## [What to produce]
Output the records again verbatim.

[Dataset excerpts]
------------------------
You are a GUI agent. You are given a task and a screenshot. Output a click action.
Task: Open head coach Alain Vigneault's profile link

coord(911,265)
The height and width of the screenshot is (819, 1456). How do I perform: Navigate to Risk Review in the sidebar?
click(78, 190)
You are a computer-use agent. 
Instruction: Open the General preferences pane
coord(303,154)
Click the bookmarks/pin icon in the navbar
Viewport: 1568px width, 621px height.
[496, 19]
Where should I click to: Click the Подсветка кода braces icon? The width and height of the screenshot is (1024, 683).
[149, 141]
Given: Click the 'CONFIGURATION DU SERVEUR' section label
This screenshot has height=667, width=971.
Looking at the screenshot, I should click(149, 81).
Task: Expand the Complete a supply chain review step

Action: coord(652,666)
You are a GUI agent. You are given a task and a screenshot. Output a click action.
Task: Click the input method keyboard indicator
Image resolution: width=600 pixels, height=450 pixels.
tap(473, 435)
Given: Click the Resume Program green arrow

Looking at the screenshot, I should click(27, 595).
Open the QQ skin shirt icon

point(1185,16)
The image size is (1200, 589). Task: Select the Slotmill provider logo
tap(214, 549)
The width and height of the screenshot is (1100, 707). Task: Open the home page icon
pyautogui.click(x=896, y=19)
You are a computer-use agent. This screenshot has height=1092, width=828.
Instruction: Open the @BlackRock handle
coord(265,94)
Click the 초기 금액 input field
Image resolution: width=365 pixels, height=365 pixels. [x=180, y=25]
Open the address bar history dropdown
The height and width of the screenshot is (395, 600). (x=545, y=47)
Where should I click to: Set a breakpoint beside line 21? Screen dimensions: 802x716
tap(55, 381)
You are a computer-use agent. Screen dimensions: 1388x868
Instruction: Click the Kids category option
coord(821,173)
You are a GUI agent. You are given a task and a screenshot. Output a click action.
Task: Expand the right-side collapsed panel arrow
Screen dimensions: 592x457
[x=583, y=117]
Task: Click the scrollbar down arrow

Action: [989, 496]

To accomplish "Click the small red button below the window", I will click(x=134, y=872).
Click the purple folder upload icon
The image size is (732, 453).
------------------------
## [Solution to the exercise]
You are a GUI agent. You are given a task and a screenshot. Output a click action.
Task: Open head coach Alain Vigneault's profile link

coord(911,265)
The height and width of the screenshot is (819, 1456). How do I perform: Navigate to Risk Review in the sidebar?
click(78, 190)
You are a computer-use agent. 
Instruction: Open the General preferences pane
coord(303,154)
Click the bookmarks/pin icon in the navbar
Viewport: 1568px width, 621px height.
[496, 19]
Where should I click to: Click the Подсветка кода braces icon? The width and height of the screenshot is (1024, 683).
[149, 141]
Given: Click the 'CONFIGURATION DU SERVEUR' section label
This screenshot has height=667, width=971.
Looking at the screenshot, I should click(149, 81).
Task: Expand the Complete a supply chain review step

Action: coord(652,666)
You are a GUI agent. You are given a task and a screenshot. Output a click action.
Task: Click the input method keyboard indicator
Image resolution: width=600 pixels, height=450 pixels.
tap(473, 435)
Given: Click the Resume Program green arrow

Looking at the screenshot, I should click(27, 595).
Open the QQ skin shirt icon

point(1185,16)
The image size is (1200, 589). Task: Select the Slotmill provider logo
tap(214, 549)
The width and height of the screenshot is (1100, 707). Task: Open the home page icon
pyautogui.click(x=896, y=19)
You are a computer-use agent. This screenshot has height=1092, width=828.
Instruction: Open the @BlackRock handle
coord(265,94)
Click the 초기 금액 input field
Image resolution: width=365 pixels, height=365 pixels. [x=180, y=25]
Open the address bar history dropdown
The height and width of the screenshot is (395, 600). (x=545, y=47)
Where should I click to: Set a breakpoint beside line 21? Screen dimensions: 802x716
tap(55, 381)
You are a computer-use agent. Screen dimensions: 1388x868
Instruction: Click the Kids category option
coord(821,173)
You are a GUI agent. You are given a task and a screenshot. Output a click action.
Task: Expand the right-side collapsed panel arrow
Screen dimensions: 592x457
[x=583, y=117]
Task: Click the scrollbar down arrow

Action: [989, 496]

To accomplish "Click the small red button below the window", I will click(x=134, y=872).
Click the purple folder upload icon
The image size is (732, 453).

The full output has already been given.